[EM] Condocet with many candidates - two round elections considered

Kevin Venzke stepjak at yahoo.fr
Wed Jun 16 07:03:14 PDT 2010


Hi Peter,

--- En date de : Mer 16.6.10, Peter Zbornik <pzbornik at gmail.com> a écrit :
>Dear all, dear Markus Schulze,
> 
>after having presented Condorcet elections to some people in the Czech 
>green party, the following question came up.
>Condorcet elections might work with three candidates, but what about if 
>there are twenty of them, will the system work and elect the best 
>candidate?

In my opinion, in theory, Schulze performs exactly as well with many as
with few candidates.

>Q1: What would you answer for Condorcet elections in general and Schulze-
>method elections in particular?

I would not say Condorcet in general is excellent at this, but Condorcet
fans tend to prefer methods that don't break when you have many candidates.

>Q2: Specifically, would you recommend a two-round construct, i.e. the 
>three best candidates (or x best?) meet in the second round. 

The only reason I would recommend something like this is if you expect
that voters may not be familiar with the strongest candidates.

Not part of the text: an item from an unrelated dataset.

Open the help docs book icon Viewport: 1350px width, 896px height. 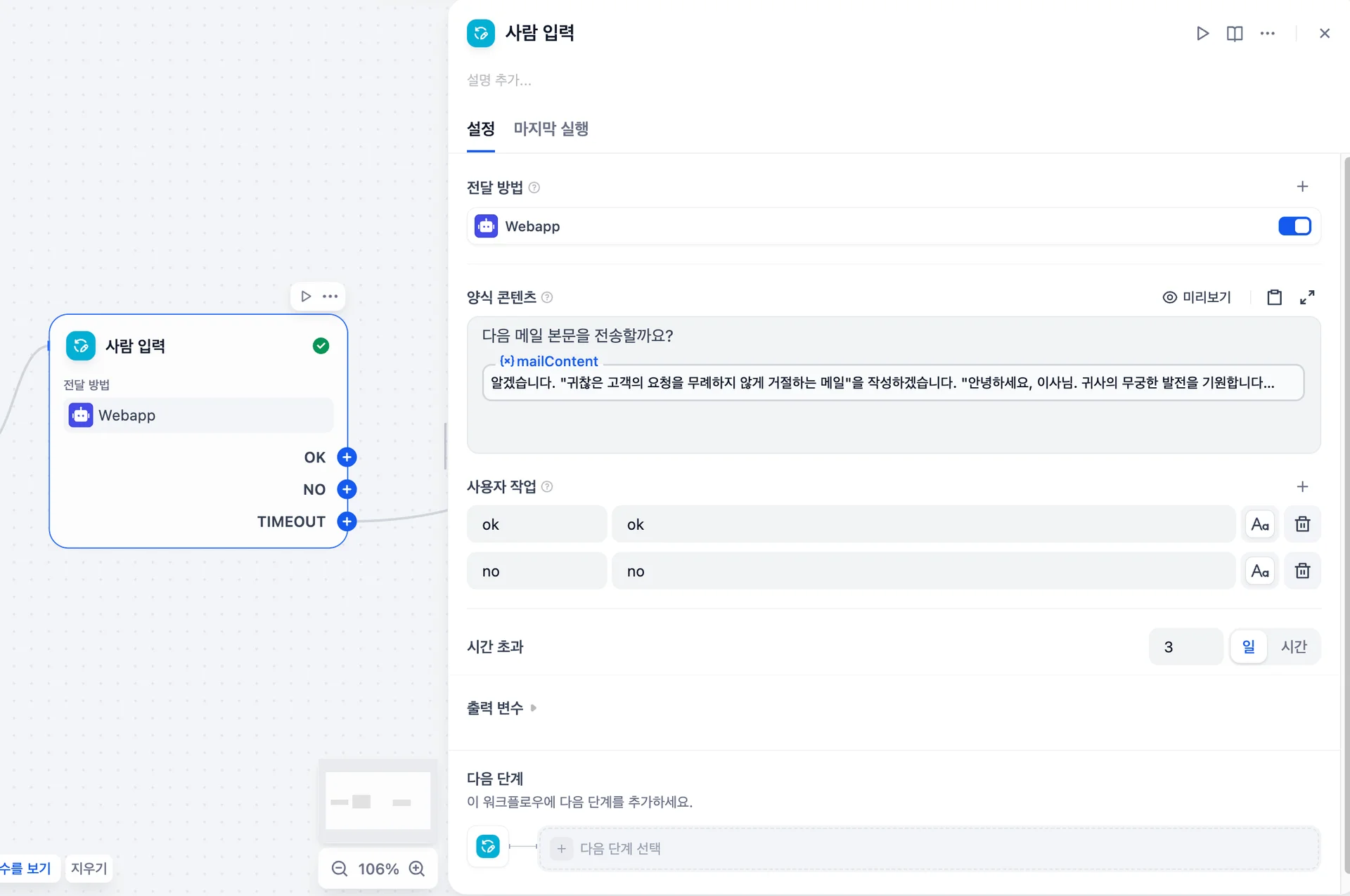(1235, 33)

If voters
do not obtain *new* knowledge between rounds, and their preferences don't
change, then the pairwise contests among them are going to be exactly
the same, and the Schulze result would most likely be the same.

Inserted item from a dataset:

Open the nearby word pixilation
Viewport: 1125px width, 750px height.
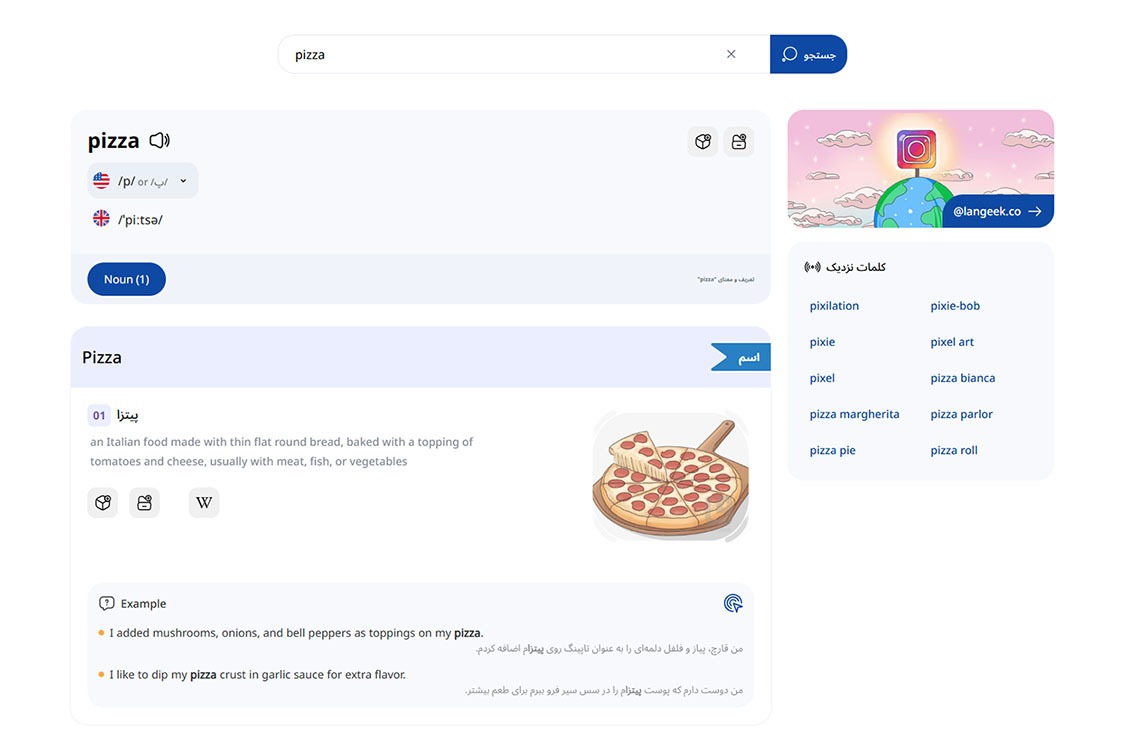pyautogui.click(x=834, y=306)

>Q3: Would such a two-round system help to deal with the case of the "dark 
>horse" winning with long beat-paths and people being dissatisfied with 
>the election?

If the "dark horse" can win in this way (more likely: he wins because
everyone gives him a mid-range preference and he defeats everyone) he will
most likely still win when you eliminate all but a few candidates. So
again, a second round only makes a difference if the voters are supposed
to get new information and change their preferences.

The ordinary two-round method is different from this because when you
eliminate candidates, the "best" candidate could very easily change, since
it's all based (in theory) on who is everyone's favorite candidate.